WHAT IS REQUIRED
Rewrite the entries starting with the line containing "Task: Undo the last action" and going on through the line containing "[x=12, y=69]" as a Markdown table with the columns Index and Entry Text. Number each non-blank line in Index, put the line itself in Entry Text, and omit blank lines.

EXERCISE INPUT
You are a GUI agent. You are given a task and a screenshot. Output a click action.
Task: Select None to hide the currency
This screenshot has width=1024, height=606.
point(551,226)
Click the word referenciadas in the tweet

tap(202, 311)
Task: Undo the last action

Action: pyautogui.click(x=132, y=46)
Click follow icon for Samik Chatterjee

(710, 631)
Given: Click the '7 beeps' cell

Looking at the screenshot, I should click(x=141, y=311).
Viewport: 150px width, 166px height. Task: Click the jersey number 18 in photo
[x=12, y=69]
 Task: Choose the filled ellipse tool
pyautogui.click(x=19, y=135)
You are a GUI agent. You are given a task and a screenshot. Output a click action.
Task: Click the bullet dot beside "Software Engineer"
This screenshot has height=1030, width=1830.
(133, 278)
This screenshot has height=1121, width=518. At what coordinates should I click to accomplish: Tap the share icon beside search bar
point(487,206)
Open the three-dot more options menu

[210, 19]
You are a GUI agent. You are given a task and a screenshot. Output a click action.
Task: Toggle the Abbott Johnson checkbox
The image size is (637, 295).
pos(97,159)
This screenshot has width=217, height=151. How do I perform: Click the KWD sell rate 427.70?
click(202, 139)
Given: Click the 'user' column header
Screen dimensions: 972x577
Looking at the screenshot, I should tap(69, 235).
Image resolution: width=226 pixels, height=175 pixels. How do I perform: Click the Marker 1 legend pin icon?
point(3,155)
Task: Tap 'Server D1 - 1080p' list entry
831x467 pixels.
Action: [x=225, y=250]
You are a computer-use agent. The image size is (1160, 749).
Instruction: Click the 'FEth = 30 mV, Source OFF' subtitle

ANSWER FOR THE TASK
| Index | Entry Text |
|---|---|
| 1 | Task: Undo the last action |
| 2 | Action: pyautogui.click(x=132, y=46) |
| 3 | Click follow icon for Samik Chatterjee |
| 4 | (710, 631) |
| 5 | Given: Click the '7 beeps' cell |
| 6 | Looking at the screenshot, I should click(x=141, y=311). |
| 7 | Viewport: 150px width, 166px height. Task: Click the jersey number 18 in photo |
| 8 | [x=12, y=69] |